● Set of tasks
A - Set down the passage from the commentary on the HPV vaccine article that begins at the words "He took apart" and stops after "Or so I hope.", keeping every word and mark unchanged.
B - Answer these questions from the commentary on the HPV vaccine article:
(i) Which newspaper ran the front-page article that Goldacre took apart?
(ii) Which vaccine does the text say Dr Harper has worked on?
(iii) What did Goldacre do when he read the article?

● Text passage
I’m not a regular reader of the Guardian’s “woo-medicine”-debunking columnist Ben Goldacre, and when I do read him I often disagree with him.
But he hit a home run with his latest Bad Science column.
He took apart a front page Sunday Express article that has already been widely disseminated around scare sites on the Internet. Of course, you can’t read it on the Sunday Express site anymore because it's been removed. Probably because Dr Diane Harper, who was quoted as saying that HPV vaccines are more dangerous than cervical cancer, is about to sue the pin-striped pants off the always-lurid Express. Or so I hope.
I’ve often felt sorry for Dr Harper. She seems like a forthright, intelligent scientist who removes herself from Merck’s marketing hysteria to make sensible cautionary comments about the Gardasil vaccine, which she has worked on and in general supports. But her comments are frequently taken out of context and paraded around the web as if she were an anti-vaccine crusader.
As someone who is wary of Gardasil to the point of thus far turning it down for my daughters, who have a family history of autoimmune disease; as someone who would like to see an awful lot of very serious questions about Gardasil taken very seriously and answered very seriously, it makes me LIVID. We need more people in the pharmaceutical industry to encourage scientists, physicians and the public to ask intelligent questions and not simply swallow the party line wholesale. So-called reporters like the notorious Express’s Lucy Johnston badly undermine the likelihood of that happening.
If I’ve understood Dr. Harper correctly—forgive me if I haven’t, Dr. Harper, and feel free to correct me—she thinks that HPV vaccines are in general a good thing but that Gardasil should have been introduced more slowly and cautiously; and that perhaps people with family histories of auto-immune disorders should be particularly cautious. She thinks—again, if I understand correctly—that Merck’s unprecedented intensive marketing campaign has oversold Gardasil; that the 3-shot series and its marketing might make women cavalier about still-essential annual exams; that we don’t know how long protection will last.
According to Goldacre, what she doesn’t think is what she was reported as saying in the Express’s article. That the cervical cancer vaccine 'may be riskier and more deadly than the cancer it is designed to prevent.' That the jab 'would do nothing to reduce the rates of cervical cancer in the UK.' Etc., etc., etc.
Goldacre simply contacted Harper directly when he read the article.
“I will explain Harper's position in her own words,” he writes. “They are unambiguous: ‘I did not say that Cervarix was as deadly as cervical cancer. I did not say that Cervarix could be riskier or more deadly than cervical cancer. I did not say that Cervarix was controversial, I stated that Cervarix is not a 'controversial drug'. I did not 'hit out' – I was contacted by the press for facts. And this was not an exclusive interview.”

● Dataset entries
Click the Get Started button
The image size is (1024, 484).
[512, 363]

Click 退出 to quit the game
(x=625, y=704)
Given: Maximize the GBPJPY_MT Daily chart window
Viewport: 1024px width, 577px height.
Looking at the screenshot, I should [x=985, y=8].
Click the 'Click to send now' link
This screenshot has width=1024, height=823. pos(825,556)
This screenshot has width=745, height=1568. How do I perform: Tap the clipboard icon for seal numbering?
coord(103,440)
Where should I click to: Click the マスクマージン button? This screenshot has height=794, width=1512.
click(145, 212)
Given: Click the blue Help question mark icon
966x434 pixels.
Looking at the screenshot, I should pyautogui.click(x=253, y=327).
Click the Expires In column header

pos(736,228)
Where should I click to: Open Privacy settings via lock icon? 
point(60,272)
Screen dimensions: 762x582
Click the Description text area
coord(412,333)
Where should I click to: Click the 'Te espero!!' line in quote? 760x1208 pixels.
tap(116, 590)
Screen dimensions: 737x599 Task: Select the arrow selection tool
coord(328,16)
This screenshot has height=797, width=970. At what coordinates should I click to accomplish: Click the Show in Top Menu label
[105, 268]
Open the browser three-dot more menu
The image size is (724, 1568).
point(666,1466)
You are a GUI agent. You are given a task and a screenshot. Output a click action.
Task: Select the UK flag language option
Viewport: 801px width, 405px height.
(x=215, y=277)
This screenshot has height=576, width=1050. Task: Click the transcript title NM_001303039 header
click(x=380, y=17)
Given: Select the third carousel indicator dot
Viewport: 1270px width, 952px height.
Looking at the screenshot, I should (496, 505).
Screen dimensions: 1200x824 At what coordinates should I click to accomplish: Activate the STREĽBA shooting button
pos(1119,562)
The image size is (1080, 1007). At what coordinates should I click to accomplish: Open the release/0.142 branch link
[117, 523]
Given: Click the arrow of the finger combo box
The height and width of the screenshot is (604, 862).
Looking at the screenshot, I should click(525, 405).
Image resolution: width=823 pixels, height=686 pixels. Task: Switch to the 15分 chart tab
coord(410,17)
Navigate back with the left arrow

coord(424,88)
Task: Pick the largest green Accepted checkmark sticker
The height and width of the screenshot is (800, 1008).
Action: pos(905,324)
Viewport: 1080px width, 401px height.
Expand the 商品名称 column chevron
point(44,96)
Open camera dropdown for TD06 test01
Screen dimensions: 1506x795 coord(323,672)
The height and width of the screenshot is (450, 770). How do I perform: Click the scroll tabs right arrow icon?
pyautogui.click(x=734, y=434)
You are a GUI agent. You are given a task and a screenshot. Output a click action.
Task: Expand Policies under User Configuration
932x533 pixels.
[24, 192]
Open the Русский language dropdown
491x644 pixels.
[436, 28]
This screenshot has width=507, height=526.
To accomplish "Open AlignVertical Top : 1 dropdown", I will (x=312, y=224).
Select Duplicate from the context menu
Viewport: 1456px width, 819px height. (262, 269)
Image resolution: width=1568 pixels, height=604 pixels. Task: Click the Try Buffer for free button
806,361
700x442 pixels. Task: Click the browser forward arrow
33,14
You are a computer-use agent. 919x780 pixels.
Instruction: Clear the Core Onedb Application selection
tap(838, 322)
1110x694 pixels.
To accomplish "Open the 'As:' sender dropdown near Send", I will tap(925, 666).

● Problem solutions
A -
He took apart a front page Sunday Express article that has already been widely disseminated around scare sites on the Internet. Of course, you can’t read it on the Sunday Express site anymore because it's been removed. Probably because Dr Diane Harper, who was quoted as saying that HPV vaccines are more dangerous than cervical cancer, is about to sue the pin-striped pants off the always-lurid Express. Or so I hope.

B -
(i) The Sunday Express.
(ii) The Gardasil vaccine.
(iii) He contacted Harper directly.